В этом произведении он ведёт речь о периферийном самоуправлении, которое развивалось бы в такой государственности.

Но он был противником полной отмены централизации сразу. «Немногие, но очень важные функции, – разъясняет он, – которые остались бы тогда ещё за центральным правительством, не должны были быть отменены – такое утверждение было сознательным подлогом – а должны были быть переданы коммунальным, то есть строго ответственным чиновникам.

Единство нации подлежало не уничтожению, а, напротив, организации посредством коммунального устройства. Единство нации должно было стать действительностью посредством уничтожения той государственной власти, которая выдавала себя за воплощение этого единства, но хотела быть независимой от нации, над нею стоящей. На деле эта государственная власть была лишь паразитическим наростом на теле нации. Задача состояла в том, чтобы отсечь чисто угнетательские органы старой правительственной власти, её же правомерные функции отнять у такой власти, которая претендует на то, чтобы стоять над обществом, и передать ответственным слугам общества. Вместо того, чтобы один раз в три или в шесть лет решать, какой член господствующего класса должен представлять и подавлять народ в парламенте, вместо этого всеобщее избирательное право должно было служить народу, организованному в коммуны, для того чтобы подыскивать для своего предприятия рабочих, надсмотрщиков, бухгалтеров, как индивидуальное избирательное право служит для этой цели всякому другому работодателю».

Некоторые лидеры социал-демократии стали называть государство-коммуну народным государством. Эту позицию остро критиковали анархо-бакунисты. Энгельс соглашался с такой критикой. В письме Бебелю он разъяснял:

«Так как государство есть лишь преходящее учреждение, которым приходится пользоваться в борьбе, в революции, чтобы насильственно подавить своих противников, то говорить о свободном народном государстве есть чистая бессмыслица: пока пролетариат ещё нуждается в государстве, он нуждается в нём не в интересах свободы, а в интересах подавления своих противников, а когда становится возможным говорить о свободе, тогда государство, как таковое, перестаёт существовать».
□ □ □ □ □
■ Задание:
Перечислите всех, кого, согласно цитате в тексте выше, народ, организованный в коммуны, должен подыскивать для своего предприятия с помощью всеобщего избирательного права.

■ Представленные данные:
□ □ □ □ □
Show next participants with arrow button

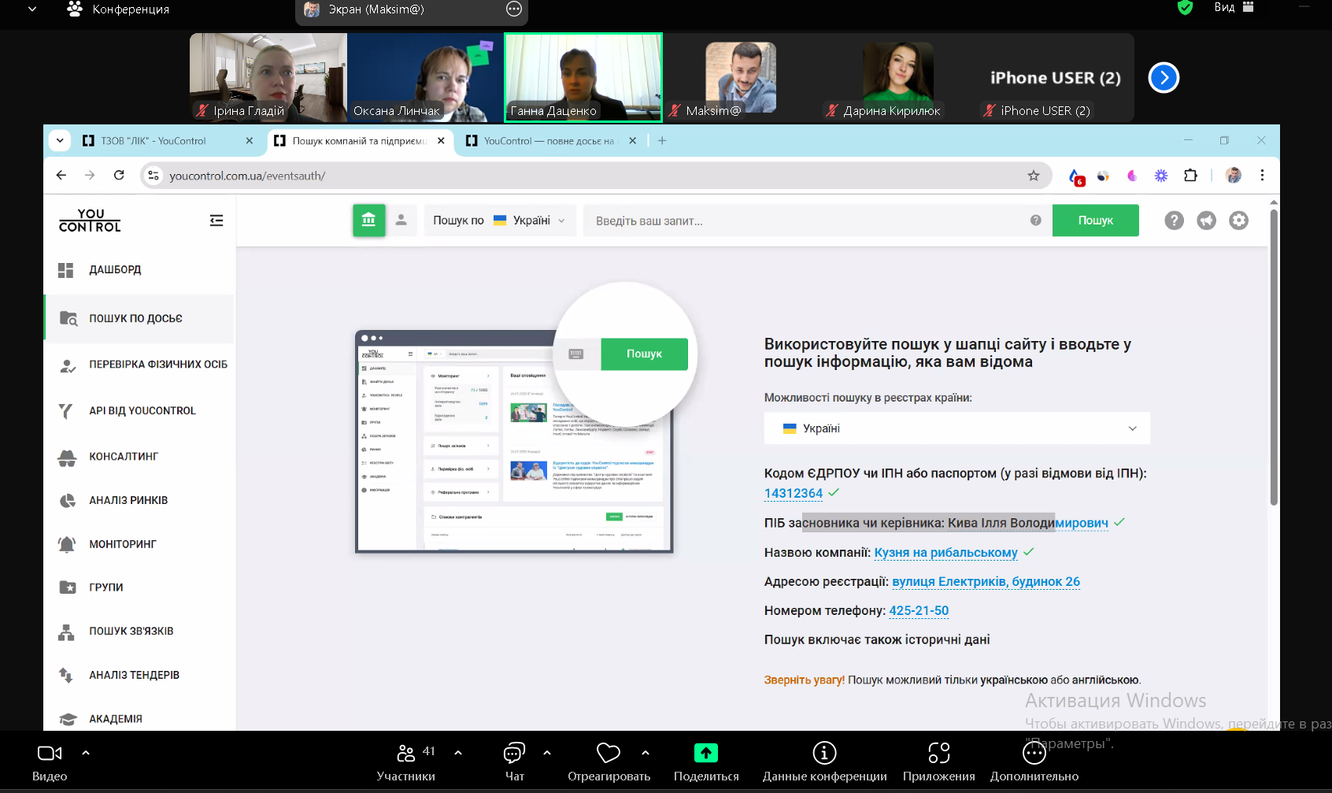1164,77
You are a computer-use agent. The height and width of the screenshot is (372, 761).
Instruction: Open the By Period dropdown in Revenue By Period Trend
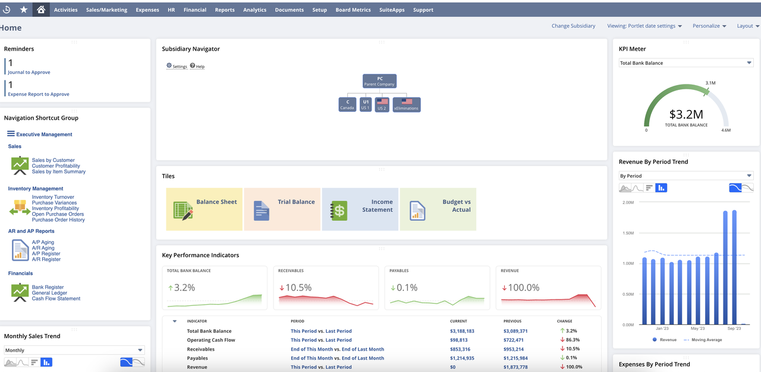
□ □ □ □ □
■ Решение задания:
Рабочих, надсмотрщиков и бухгалтеров.